[Screenshot grounding data]
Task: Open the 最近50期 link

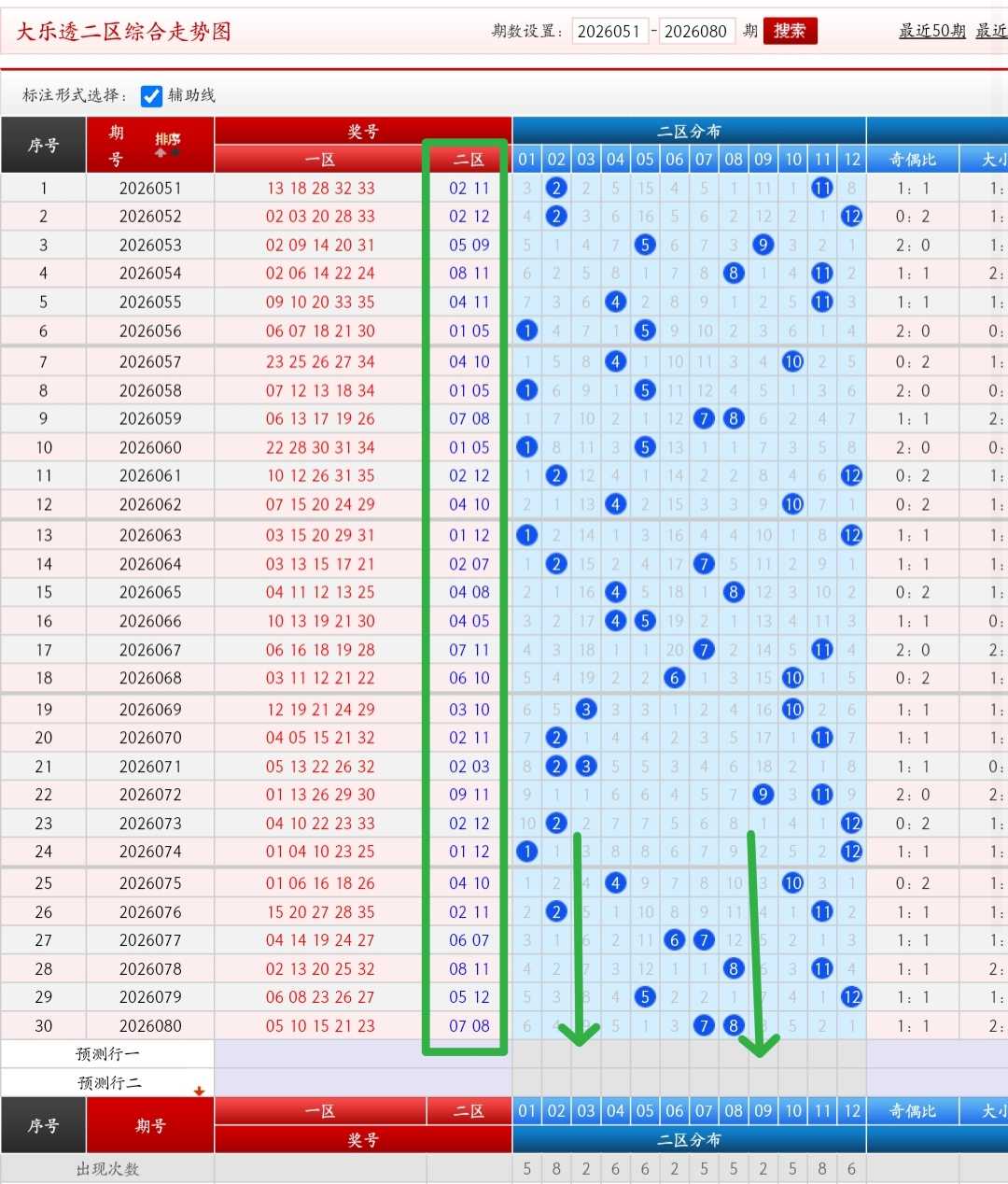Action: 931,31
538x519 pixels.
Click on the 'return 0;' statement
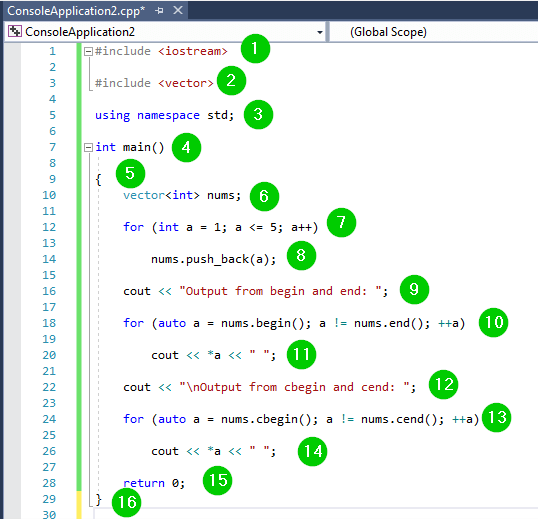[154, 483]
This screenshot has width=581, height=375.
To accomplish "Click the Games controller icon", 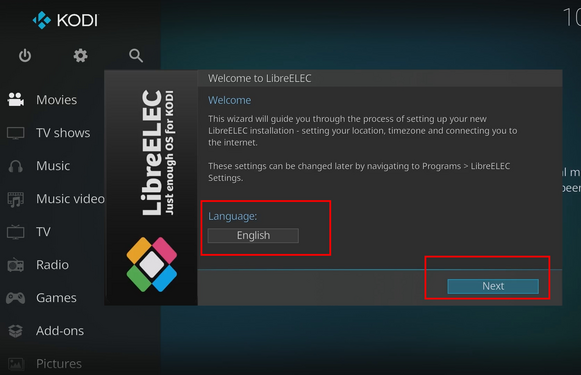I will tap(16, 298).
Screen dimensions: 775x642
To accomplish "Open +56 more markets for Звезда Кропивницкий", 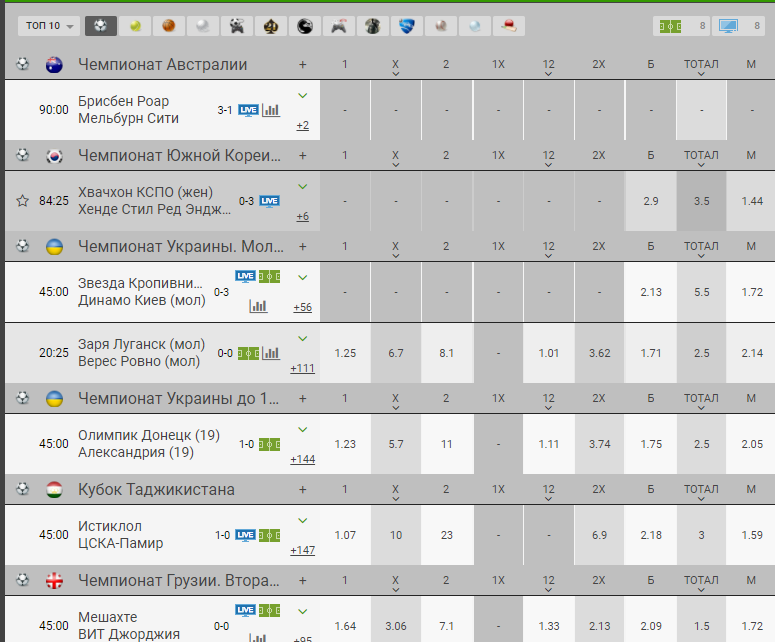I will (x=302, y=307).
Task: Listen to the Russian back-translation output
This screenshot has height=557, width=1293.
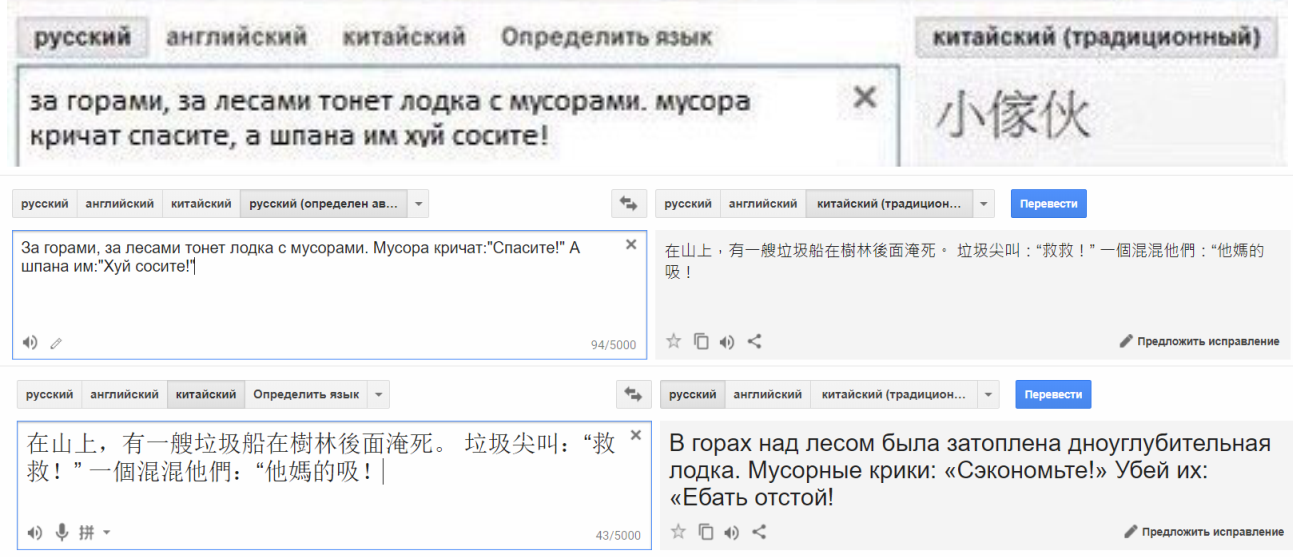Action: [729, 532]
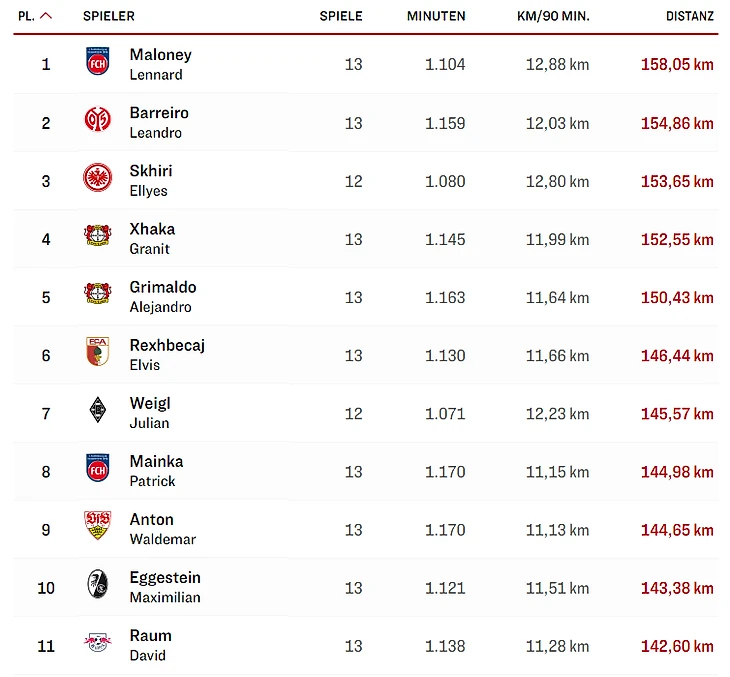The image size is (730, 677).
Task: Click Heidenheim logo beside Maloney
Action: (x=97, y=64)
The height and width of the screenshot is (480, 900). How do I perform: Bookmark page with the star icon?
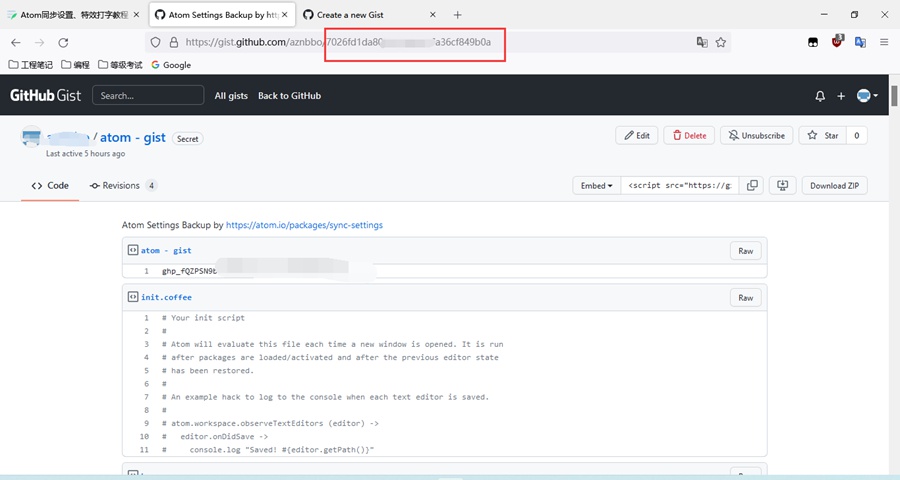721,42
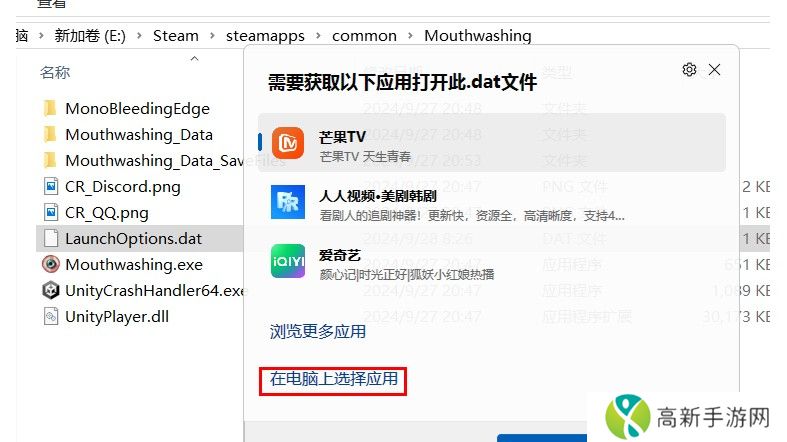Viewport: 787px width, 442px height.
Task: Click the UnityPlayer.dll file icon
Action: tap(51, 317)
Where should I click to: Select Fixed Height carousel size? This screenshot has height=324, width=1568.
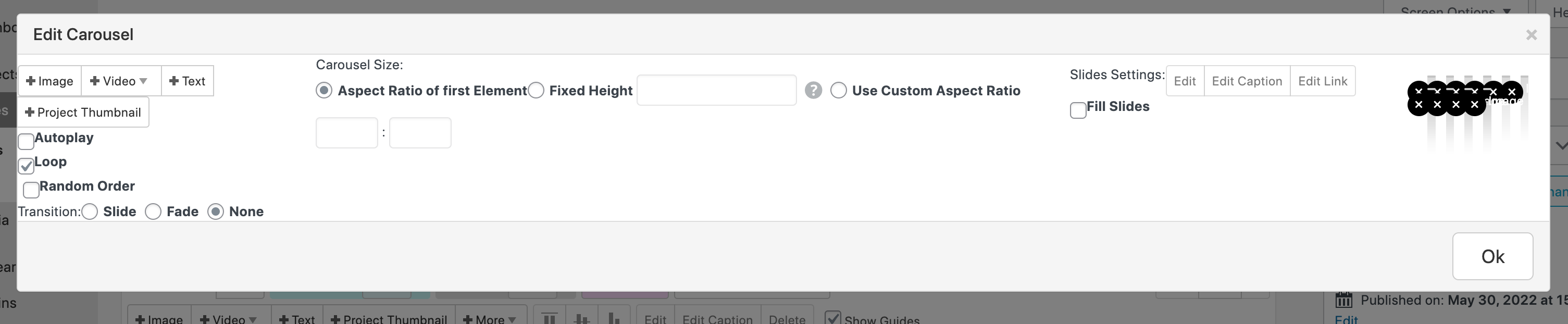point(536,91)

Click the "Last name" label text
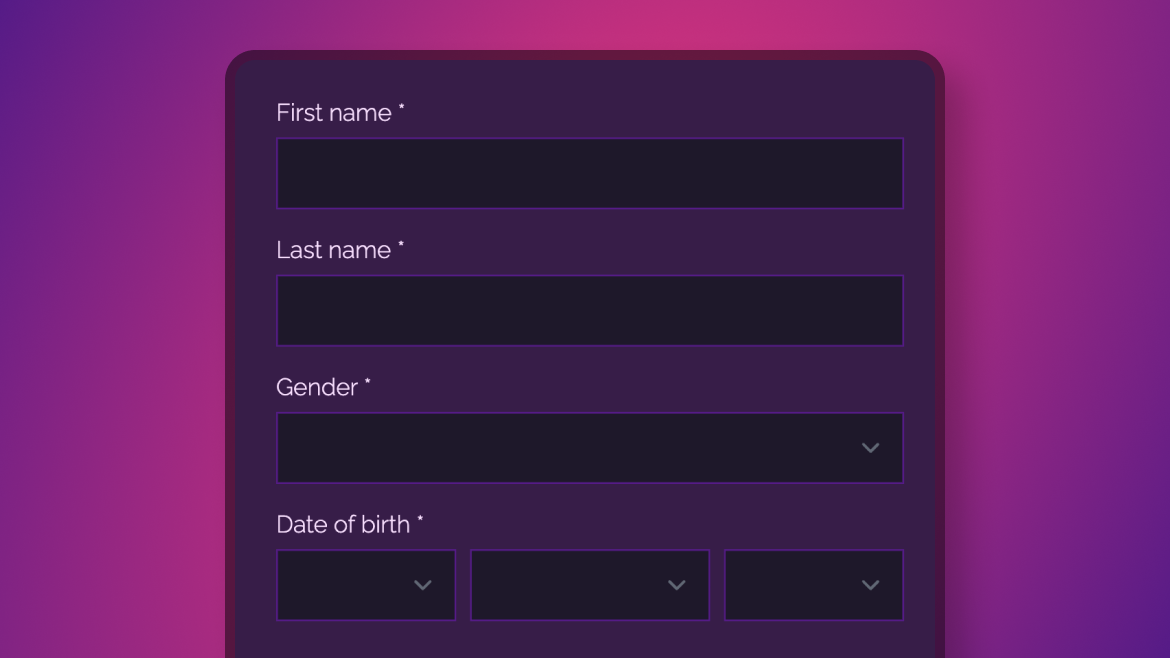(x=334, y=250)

Required action » Beginning with the line that contains "The height and" and ending with the last line of the data, restate each line word for word. Exclude the pictures.

Response »
The height and width of the screenshot is (480, 900). How do I perform: Bookmark page with the star icon?
721,42
Viewport: 787px width, 442px height.
Task: Click the UnityPlayer.dll file icon
Action: tap(51, 317)
Where should I click to: Select Fixed Height carousel size? This screenshot has height=324, width=1568.
point(536,91)

Click the "Last name" label text
(x=334, y=250)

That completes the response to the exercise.